After a four-year hiatus and seemingly endless teases of new music, Frank Ocean delivered a cryptic gift to fans on August 18 in the form of a mysterious visual album titled “Endless” on Apple Music. While lovers of “Nostalgia Ultra” and “Channel Orange” didn’t hesitate to stream the 45-minute musical project, many audiophiles couldn’t help but wonder if Frank was still yanking our chains with what appeared to be his version of a woodworking performance art piece. But their suspicions were quickly answered.
Two days later Ocean dropped his album “Blonde” via his independent label Boys Don’t Cry. Equipped with genre-bending sounds, famous collaborations, and accompanied by a striking music video for the song “Nikes,” this was the album fans had been waiting for. But why two albums?

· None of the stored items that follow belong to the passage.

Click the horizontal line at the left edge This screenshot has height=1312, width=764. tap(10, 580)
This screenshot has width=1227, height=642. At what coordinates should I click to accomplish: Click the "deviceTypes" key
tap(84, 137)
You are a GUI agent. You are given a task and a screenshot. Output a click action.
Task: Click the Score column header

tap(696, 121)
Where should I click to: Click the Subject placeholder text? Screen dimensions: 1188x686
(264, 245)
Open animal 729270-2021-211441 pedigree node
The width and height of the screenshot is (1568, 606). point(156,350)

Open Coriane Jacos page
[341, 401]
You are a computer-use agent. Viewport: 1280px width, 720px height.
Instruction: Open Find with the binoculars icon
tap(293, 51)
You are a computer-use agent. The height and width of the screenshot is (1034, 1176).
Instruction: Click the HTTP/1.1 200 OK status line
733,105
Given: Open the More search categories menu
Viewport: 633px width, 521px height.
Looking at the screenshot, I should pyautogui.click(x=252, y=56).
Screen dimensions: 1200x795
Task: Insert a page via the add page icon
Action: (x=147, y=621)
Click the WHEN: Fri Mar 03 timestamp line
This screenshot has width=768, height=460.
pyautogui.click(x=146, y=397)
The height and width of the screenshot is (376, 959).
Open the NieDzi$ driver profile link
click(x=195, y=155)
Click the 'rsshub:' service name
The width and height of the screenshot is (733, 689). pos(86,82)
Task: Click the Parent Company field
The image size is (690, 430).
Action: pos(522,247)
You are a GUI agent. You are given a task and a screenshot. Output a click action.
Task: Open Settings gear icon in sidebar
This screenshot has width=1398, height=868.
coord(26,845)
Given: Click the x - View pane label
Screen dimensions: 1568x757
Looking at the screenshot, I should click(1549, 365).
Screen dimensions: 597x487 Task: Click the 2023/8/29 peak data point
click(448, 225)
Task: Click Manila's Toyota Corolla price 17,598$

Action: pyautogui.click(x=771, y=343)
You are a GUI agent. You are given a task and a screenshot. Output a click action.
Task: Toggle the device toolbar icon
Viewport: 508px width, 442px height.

As it turns out the double debut was actually part of a well-calculated move on Ocean’s part that allowed him to independently release his album “Blonde” sans the involvement of former label Def Jam and its parent company Universal Music Group (UMG). By dropping “Endless” a few days prior, Ocean effectively fulfilled his contractual obligations, freeing him from the label.
Not only was this strategy lucrative (it’s estimated that Ocean has already earned over $1 million from the album in its first week), but it was essentially a big f**k you to the industry execs who were left what amounts to a very long music video.
According to Billboard, “UMG chairman/CEO Lucian Grainge reacted swiftly by informing the heads of his labels that Universal was done with streaming exclusives on one platform and on a global basis, which has been at the center of the streaming services’ arms race in the last 18 months.”
But is Ocean completely off the hook after staging his grand coup?
Well, it’s hard to say. In July, Billboard reported that Def Jam had spent $2 million on recording costs for Ocean’s album, at the time thought to be called “Boys Don’t Cry.” It’s speculated that Ocean payed this advance back with money from his new deal with Apple, effectively releasing him from any recoupable claims from Def Jam. But if Ocean’s “Endless” failed to meet the label’s quality standards, or if “Blonde’s” release violated contractual time stipulations, Def Jam could have grounds to sue.
UGM hasn’t announced if it is planning to file a lawsuit, so most of this is pure speculation, but if I were Frank, I’d have my legal team keep an eye out over the next couple months.